Stinging Insects
- Date: 2007-01-23 - Word Count: 1051
Share This!
MySQL Server is the most widely used database management system in the world, primarily because it is open source and free. Hence, most databases you may get from outside sources will probably be in the form of a MySQL injection script. This is fine if you use MySQL for your own website databases, but if you use Microsoft SQL Server the script will require a little editing before it will work.

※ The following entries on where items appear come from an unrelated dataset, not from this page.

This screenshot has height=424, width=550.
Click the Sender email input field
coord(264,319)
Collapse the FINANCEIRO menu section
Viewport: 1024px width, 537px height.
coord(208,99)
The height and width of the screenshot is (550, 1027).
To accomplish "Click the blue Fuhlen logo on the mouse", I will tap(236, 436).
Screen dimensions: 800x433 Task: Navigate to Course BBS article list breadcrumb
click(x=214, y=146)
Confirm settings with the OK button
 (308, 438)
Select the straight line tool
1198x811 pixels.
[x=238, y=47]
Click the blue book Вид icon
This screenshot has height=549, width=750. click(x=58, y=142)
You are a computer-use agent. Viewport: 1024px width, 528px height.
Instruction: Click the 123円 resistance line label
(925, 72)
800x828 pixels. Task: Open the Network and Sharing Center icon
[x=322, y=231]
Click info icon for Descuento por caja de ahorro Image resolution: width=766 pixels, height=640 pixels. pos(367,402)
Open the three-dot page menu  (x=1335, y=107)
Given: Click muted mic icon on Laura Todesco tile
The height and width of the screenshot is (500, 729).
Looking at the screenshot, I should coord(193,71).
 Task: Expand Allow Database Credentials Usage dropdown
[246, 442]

The first thing you'll need to do is remove any comment lines from the script. MySQL comment lines begin with a pound character ("#") and MSSQL comment lines begin with a double dash ("--"), which makes them completely incompatible and will product a syntax error if you try to import a MySQL injection as-is into MSSQL Server. So to get started, open up Query Analyzer if you haven't already (the easiest way to run scripts in MSSQL Server), load up the injection script you are working with, and remove any comment lines (look for the pound symbol). It is easier just to remove them than it is to try and convert them to propery MSSQL syntax, and they are just comment lines anyway so it won't affect anything.
The bulk of your script will most likely be a series of INSERT statements, and these aren't very different in MSSQL as compared to MySQL. However, your script may also include at the beginning a small section that creates the database table where the data will be inserted, and this CREATE TABLE statement is likely to be VERY different in MSSQL, depending on how complicated it is (there could be primary and secondary keys, constraints, even triggers -- the more of these the more the syntax changes from MySQL to MSSQL). Since this is likely to give you the most trouble, it is recommended that you create the database tables manually in Enterprise Manager rather than trying to convert the syntax of the script snippet. Looking at the code, you should be able to easily identify the fields and their types (such as int, varchar, text, etc). Once you have the database table created in Enterprise Manager, delete the snippet of code from the injection script that deals with the creation of the table.
Now all that remains is to convert the INSERT statements to the proper syntax for MSSQL Server. There are a few different steps to accomplish this, but none of them are very complicated. The first difference in syntax between MySQL and MSSQL is that in MySQL, all statements must end with a semicolon (";"). In MSSQL, this is a syntax error. The easiest way to remove these semicolons is to do a search and replace, and since the INSERT statements should be passing a series of values for each record of data, each line of the MySQL script will most likely end with a paranthesis and semicolon (");"). So, do a search and replace and replace all instances of ");" with just the parenthesis ")".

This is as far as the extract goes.